Friday, July 11, 2014

Programming Languages for Big Data, Part 2

I mentioned the recent study on the relative speeds of programming languages to Tommy Jones, a specialist in natural language processing and fellow member of the Data Community DC, and he, being more industrious than I, dove into the code used by the authors of the paper in question. In their R code, he found gems such as a triple-nested "for" loop inside a "while" loop (instead of the much faster "apply" functions), which made the comparisons pretty useless, at least in the case of R. See Tommy's blog, Biased Estimates, for more details.

Nonetheless, it's a pretty interesting question, and I'd love to see someone who's proficient in all of the languages involved try this test again, using better code. I'm still intrigued by the very high speed of MATLAB/Octave—something that leads Andrew Ng to recommend those languages over R for prototyping—though Tommy pointed out to me that, since R is closer to being a full-featured language, it's more flexible than the former languages.

Sunday, July 6, 2014

Programming Languages for Big Data

I'm a big fan of R: it just seems intuitive to me, and there's a package available for practically any type of analysis you might want to do. I have some experience with Octave (essentially the open-source version of proprietary MATLAB) and Python (which I detest, especially with its confusing statements-masquarading-as-function-calls), but I find R easiest to work with.

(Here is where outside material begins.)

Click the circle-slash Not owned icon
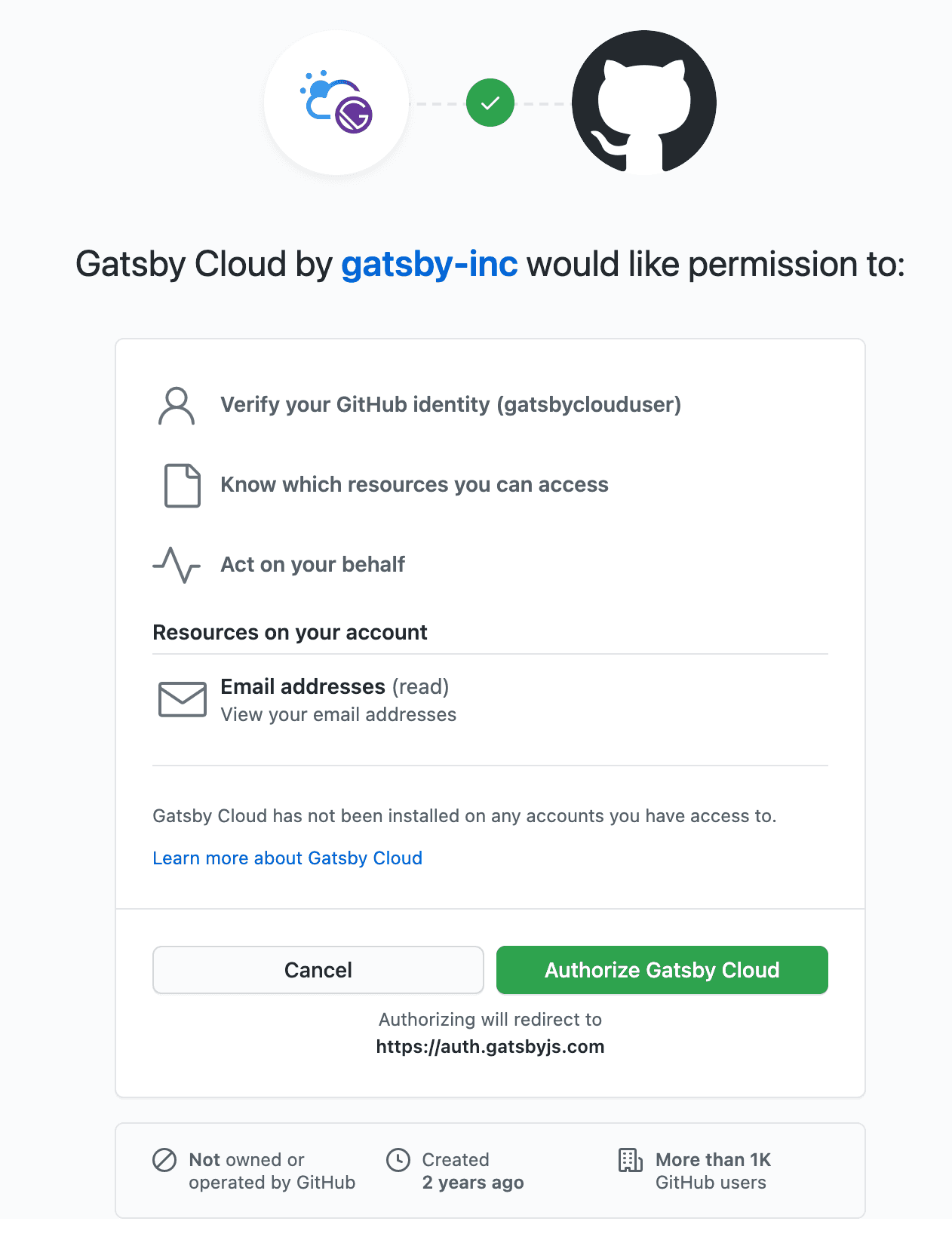The image size is (952, 1249). coord(164,1159)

Therefore, I find a new study comparing the speeds of various languages for a statistical problem pretty depressing. When looking at this kind of a study, it's important to keep one big thing in mind: the authors tested the various languages on only a single task (albeit a common task, at least in economic modeling), and different languages will have different strengths and weaknesses at different tasks.

Nonetheless, the differences in run time are so large that it's not unreasonable to draw some conclusions. Even when compiled, R takes 240 to 340 times as long to run as C++. How about Python and MATLAB? Python with the default CPython compiler is nearly as slow as compiled R (155 to 269 times), but with Pypy it reaches 1/44 of the speed of C++. MATLAB takes only about 10 times as long to run as C++, or only about 50% longer when using Mex files (C, C++, or Fortran subroutines called by MATLAB). (Octave has Oct files written in C++, which serve a similar purpose; Octave can use Mex files, but not as well as MATLAB. See the GNU documentation on the subject for details.)

Wow. The botton line is that R might not be the best choice for time-consuming applications—in other words, those that have to crunch through a lot of data, especially if the calcuations involved are complex. I had read that it's slower than the alternatives, but I had no idea that the differences were so dramatic. I really should polish my Octave skills, and, judging by many of the job ads I see, knowing some C++ would not only open up possibilities for faster-running code, but would also make me more employable.